Predator outbreaks have increased in the past two decades in many ecosystems and are predicted to become more common with climate change. During these outbreaks, predator densities increase rapidly, and can cause large reductions in prey populations or shifts in prey size structure. However, unexpected interactions may occur at high predator densities, necessitating a mechanistic understanding of how increased predator density affects predator-prey dynamics. In the northern Gulf of Mexico, outbreaks of southern oyster drill, Stramonita haemastoma (Linnaeus, 1767), occur during high salinity events, and can greatly reduce eastern oyster, Crassostrea virginica (Gmelin, 1791), populations. A large outbreak of drills occurred from 2013 to 2015 in Apalachicola Bay, FL which corresponded with an oyster fishery collapse in that bay. To improve our mechanistic understanding of predation during such a high-density outbreak, laboratory experiments based on field observations were used to quantify the prey size selection by drills and the drill functional response, as a function of drill abundance. Drills fed on medium-sized oysters (50–75 mm) more often than small and larger-sized oysters, and often formed aggregations during feeding events.
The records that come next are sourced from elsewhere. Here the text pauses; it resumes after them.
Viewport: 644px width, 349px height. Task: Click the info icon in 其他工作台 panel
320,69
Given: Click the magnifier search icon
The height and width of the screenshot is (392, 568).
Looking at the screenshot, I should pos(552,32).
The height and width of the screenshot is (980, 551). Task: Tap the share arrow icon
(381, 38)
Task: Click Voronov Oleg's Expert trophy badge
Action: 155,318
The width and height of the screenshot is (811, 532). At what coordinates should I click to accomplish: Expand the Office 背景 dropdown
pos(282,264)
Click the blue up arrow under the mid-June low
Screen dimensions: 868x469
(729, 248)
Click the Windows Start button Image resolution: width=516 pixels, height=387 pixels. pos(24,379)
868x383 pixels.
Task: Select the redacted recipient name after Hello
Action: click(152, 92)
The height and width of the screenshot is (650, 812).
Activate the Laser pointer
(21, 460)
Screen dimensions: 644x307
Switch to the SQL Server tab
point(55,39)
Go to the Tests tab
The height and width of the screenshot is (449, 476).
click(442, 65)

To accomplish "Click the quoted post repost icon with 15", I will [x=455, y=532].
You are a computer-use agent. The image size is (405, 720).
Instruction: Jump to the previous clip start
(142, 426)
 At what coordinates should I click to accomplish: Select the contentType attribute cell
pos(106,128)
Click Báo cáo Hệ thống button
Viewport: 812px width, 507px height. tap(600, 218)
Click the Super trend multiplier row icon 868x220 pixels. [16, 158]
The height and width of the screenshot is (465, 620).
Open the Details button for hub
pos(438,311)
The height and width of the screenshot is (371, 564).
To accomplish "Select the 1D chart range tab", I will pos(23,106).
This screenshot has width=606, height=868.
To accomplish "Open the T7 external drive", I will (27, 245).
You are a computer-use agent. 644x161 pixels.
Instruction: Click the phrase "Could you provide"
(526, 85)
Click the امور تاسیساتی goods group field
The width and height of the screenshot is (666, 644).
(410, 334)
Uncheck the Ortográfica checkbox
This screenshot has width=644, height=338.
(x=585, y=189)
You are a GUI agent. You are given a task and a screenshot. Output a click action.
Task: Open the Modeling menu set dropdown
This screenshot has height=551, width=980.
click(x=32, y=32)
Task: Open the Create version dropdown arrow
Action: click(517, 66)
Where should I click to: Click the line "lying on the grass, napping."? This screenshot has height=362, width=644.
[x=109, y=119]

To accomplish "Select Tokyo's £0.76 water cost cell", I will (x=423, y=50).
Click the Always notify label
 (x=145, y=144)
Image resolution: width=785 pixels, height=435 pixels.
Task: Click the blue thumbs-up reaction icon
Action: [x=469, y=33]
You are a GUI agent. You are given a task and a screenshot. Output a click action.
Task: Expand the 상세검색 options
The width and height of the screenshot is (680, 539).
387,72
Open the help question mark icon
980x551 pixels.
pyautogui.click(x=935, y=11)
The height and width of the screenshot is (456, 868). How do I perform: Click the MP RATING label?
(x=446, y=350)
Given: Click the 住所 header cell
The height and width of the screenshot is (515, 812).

However, despite this aggregative response, there was a negative relationship between per capita feeding rates and drill abundance. Indeed, the Crowley-Martin functional response model had the most parsimonious fit to the data, suggesting that predator-predator inhibition reduced attack rates and increased handling times. Due to an increase in regional drought conditions and water usage in the southeastern United States, drill outbreaks will likely increase in frequency and duration. A greater understanding of how predation rates change with predator densities during outbreaks will improve predictions of oyster mortality, and strengthen the scientific framework for oyster fishery decisions.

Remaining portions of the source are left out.